Collected data:
"""
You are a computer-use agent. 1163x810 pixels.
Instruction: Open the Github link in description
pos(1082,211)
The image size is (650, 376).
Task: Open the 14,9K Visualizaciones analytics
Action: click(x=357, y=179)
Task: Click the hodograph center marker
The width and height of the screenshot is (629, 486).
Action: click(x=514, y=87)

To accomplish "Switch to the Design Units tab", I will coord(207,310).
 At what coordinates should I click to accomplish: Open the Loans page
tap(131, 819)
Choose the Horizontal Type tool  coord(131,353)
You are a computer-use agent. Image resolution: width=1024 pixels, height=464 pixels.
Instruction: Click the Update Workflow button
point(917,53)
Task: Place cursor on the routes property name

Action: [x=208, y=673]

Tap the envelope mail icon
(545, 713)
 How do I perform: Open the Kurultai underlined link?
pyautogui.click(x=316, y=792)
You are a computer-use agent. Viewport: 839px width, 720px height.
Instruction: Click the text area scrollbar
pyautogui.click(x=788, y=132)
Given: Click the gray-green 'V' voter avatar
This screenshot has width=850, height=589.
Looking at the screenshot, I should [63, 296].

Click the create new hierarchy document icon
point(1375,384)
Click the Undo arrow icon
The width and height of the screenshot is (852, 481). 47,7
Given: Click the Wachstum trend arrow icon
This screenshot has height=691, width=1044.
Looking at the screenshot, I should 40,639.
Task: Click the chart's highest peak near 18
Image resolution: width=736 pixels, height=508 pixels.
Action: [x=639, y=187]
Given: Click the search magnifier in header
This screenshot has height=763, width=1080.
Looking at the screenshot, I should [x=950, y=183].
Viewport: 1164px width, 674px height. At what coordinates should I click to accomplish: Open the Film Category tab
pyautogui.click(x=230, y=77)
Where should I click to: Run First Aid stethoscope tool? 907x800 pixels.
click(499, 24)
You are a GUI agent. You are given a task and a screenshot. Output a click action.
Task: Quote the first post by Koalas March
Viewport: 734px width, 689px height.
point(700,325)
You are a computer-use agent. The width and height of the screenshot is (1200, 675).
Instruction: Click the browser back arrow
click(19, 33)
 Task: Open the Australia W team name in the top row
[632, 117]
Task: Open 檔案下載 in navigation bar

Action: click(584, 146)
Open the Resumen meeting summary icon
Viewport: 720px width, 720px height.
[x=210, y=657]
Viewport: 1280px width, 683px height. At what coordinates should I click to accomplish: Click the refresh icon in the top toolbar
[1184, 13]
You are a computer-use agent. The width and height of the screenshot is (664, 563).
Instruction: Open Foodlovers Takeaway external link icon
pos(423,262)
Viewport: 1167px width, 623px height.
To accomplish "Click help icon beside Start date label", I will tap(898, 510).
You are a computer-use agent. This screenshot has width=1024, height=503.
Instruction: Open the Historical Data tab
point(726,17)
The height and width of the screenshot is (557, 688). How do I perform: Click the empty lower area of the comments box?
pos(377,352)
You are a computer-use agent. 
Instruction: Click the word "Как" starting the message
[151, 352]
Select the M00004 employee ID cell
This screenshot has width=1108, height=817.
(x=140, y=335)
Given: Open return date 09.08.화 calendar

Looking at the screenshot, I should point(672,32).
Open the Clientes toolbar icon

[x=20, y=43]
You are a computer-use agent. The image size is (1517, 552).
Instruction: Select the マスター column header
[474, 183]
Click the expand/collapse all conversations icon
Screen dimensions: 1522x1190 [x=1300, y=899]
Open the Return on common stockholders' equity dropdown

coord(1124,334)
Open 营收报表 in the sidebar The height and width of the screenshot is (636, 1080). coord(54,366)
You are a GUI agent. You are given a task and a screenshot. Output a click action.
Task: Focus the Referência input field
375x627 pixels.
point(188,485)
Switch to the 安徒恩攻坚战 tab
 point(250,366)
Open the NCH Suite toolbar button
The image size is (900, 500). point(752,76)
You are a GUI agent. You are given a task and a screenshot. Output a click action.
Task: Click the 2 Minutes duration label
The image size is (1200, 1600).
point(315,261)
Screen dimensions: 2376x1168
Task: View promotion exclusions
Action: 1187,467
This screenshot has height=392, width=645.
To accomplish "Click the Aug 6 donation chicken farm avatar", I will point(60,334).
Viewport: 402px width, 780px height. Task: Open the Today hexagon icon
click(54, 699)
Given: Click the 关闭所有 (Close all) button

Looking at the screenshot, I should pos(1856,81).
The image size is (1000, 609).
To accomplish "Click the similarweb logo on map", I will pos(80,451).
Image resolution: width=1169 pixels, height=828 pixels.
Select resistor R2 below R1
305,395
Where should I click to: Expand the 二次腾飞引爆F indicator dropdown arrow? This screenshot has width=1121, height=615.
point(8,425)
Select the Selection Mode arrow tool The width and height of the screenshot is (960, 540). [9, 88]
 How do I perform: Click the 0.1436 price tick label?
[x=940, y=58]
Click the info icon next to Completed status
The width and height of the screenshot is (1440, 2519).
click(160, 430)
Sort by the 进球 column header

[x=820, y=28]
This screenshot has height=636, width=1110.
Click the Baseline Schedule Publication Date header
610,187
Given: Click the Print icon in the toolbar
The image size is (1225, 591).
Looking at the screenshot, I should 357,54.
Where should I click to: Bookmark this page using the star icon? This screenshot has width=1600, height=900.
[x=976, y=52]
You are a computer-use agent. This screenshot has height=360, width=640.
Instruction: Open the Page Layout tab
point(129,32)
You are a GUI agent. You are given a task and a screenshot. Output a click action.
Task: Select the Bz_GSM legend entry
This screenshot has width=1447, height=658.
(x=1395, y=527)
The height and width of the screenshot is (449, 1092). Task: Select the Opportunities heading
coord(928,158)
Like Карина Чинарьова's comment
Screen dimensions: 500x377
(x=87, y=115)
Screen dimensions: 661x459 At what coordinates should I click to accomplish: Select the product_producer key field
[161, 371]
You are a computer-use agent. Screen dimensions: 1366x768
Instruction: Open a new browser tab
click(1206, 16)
"""
* **EXERCISE PROMPT**: Return a word-for-word copy of the lines above from the one holding "Viewport: 1280px width, 683px" through the one holding "is (664, 563).", with both of them included and nothing besides.

* **RESPONSE TO THIS TASK**:
Viewport: 1280px width, 683px height. At what coordinates should I click to accomplish: Click the refresh icon in the top toolbar
[1184, 13]
You are a computer-use agent. The width and height of the screenshot is (664, 563).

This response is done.